Selasa 07 Sep 2021 18:49 WIB

'Perlindungan Korban Kekerasan Seksual Butuh UU Tersendiri'

Komnas Perempuan mencontohkan kasus pelecehan seksual di KPI Pusat.

Rep: Nawir Arsyad Akbar/ Red: Andri Saubani
Komisioner Komnas Perempuan Mariana Amiruddin
Foto: Republika/ Wihdan
Komisioner Komnas Perempuan Mariana Amiruddin

REPUBLIKA.CO.ID, JAKARTA -- Wakil Ketua Komisi Nasional (Komnas) Perempuan Mariana Amiruddin mengatakan, perlindungan terhadap korban kekerasan seksual membutuhkan undang-undang tersendiri, yakni rancangan undang-undang Penghapusan Kekerasan Seksual (RUU PKS). Menurutnya, Kitab Undang-Undang Hukum Pidana (KUHP) tak cukup untuk melindungi korban.

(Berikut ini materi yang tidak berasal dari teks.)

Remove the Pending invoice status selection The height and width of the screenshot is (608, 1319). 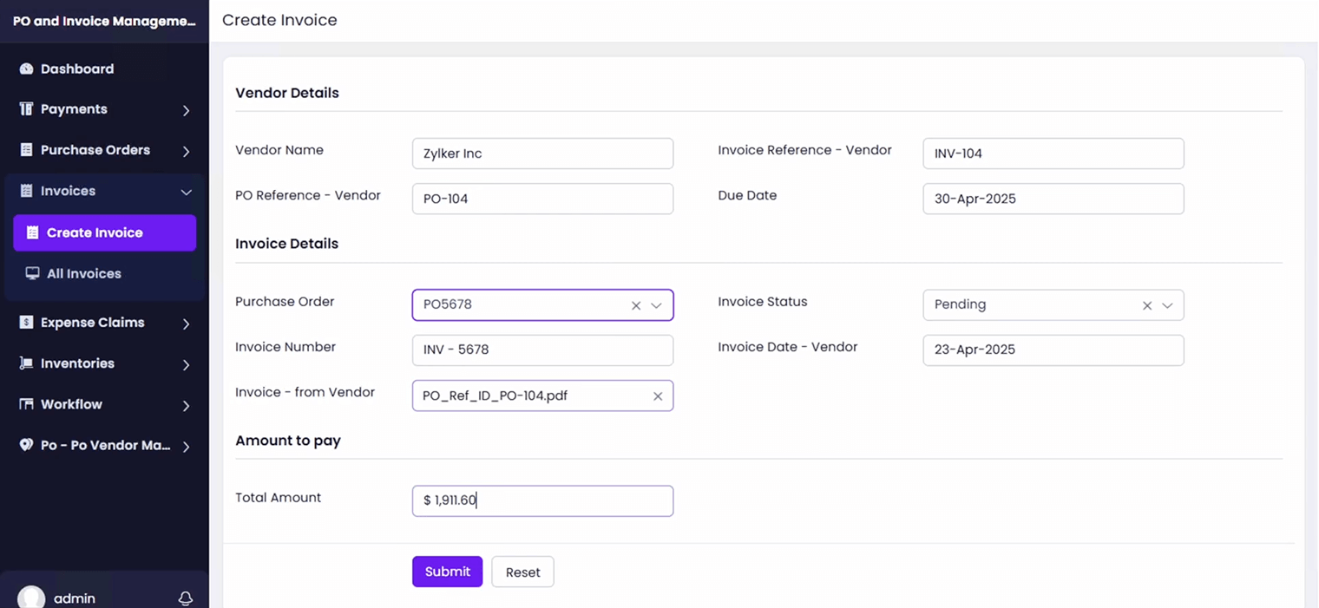point(1147,305)
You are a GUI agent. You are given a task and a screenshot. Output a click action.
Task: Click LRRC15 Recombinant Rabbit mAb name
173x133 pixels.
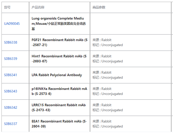59,108
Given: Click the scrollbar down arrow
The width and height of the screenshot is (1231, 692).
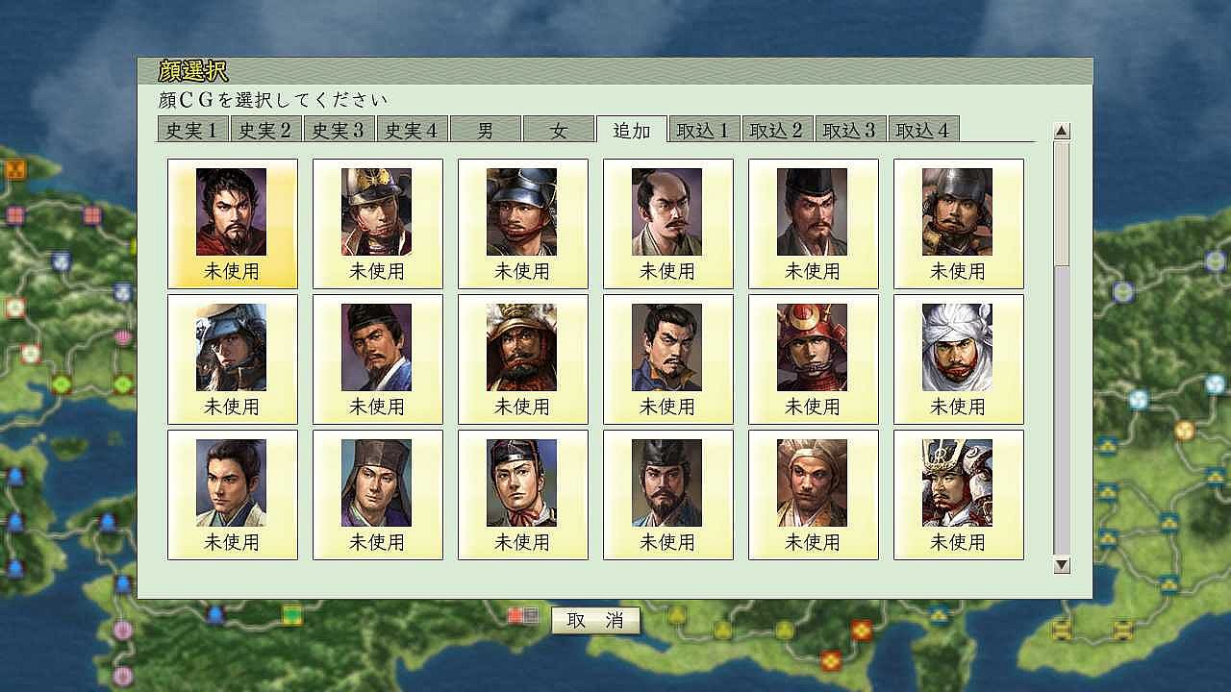Looking at the screenshot, I should pyautogui.click(x=1062, y=565).
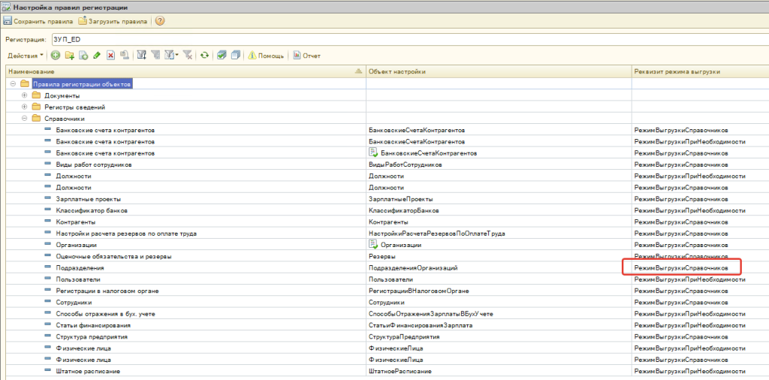Click the enable all checkmarks icon
This screenshot has width=769, height=380.
pyautogui.click(x=222, y=56)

"Kita bisa pakai imajinasi, bagaimana kita bisa melindungi seseorang yang mengalami kekerasan seksual di sebuah ruang yang sunyi dengan KUHP,  itu tidak mungkin," ujar Mariana di Gedung Nusantara III, Kompleks Parlemen, Jakarta, Selasa (7/9).

Baca Juga

Ia mencontohkan, kasus pelecehan seksual yang menimpa salah satu pegawai Komisi Penyiaran Indonesia (KPI). Menurutnya, korban tak bisa mendapatkan perlindungan hukum dari KUHP.

"Mohon untuk bisa lebih khusus melihatnya. Jadi kalaupun dia tumpang tindih, tapi di KUHP itu misalnya cukup tidak dia untuk bisa membela kasus staf di KPI itu," ujar Mariana.

 

Baleg, diapresiasi karena telah membuat kemajuan dalam pembahasan RUU PKS. Namun ia berharap, RUU PKS tak tumpang tindih dengan undang-undang lain, seperti KUHP dan Undang-Undang tentang Perkawinan.

"Pola (kasus kekerasan seksual) yang kita dapatkan baru kita bisa susun itu sebagai draf atau sebagai calon undang-undang, tapi kalau mapping supaya tidak tumpang tindih itu memang hal yang sangat mungkin dilakukan di awal di draf nol ini," ujar Mariana.

Sementara itu, anggota Badan Legislasi (Baleg) DPR Fraksi Partai Kebangkitan Bangsa (PKB) Neng Eem Marhamah mengatakan, RUU PKS urgen dibutuhkan untuk melindungi para korban. Ia menginginkan, agar RUU tersebut dapat selesai pada masa sidang DPR 2021-2022.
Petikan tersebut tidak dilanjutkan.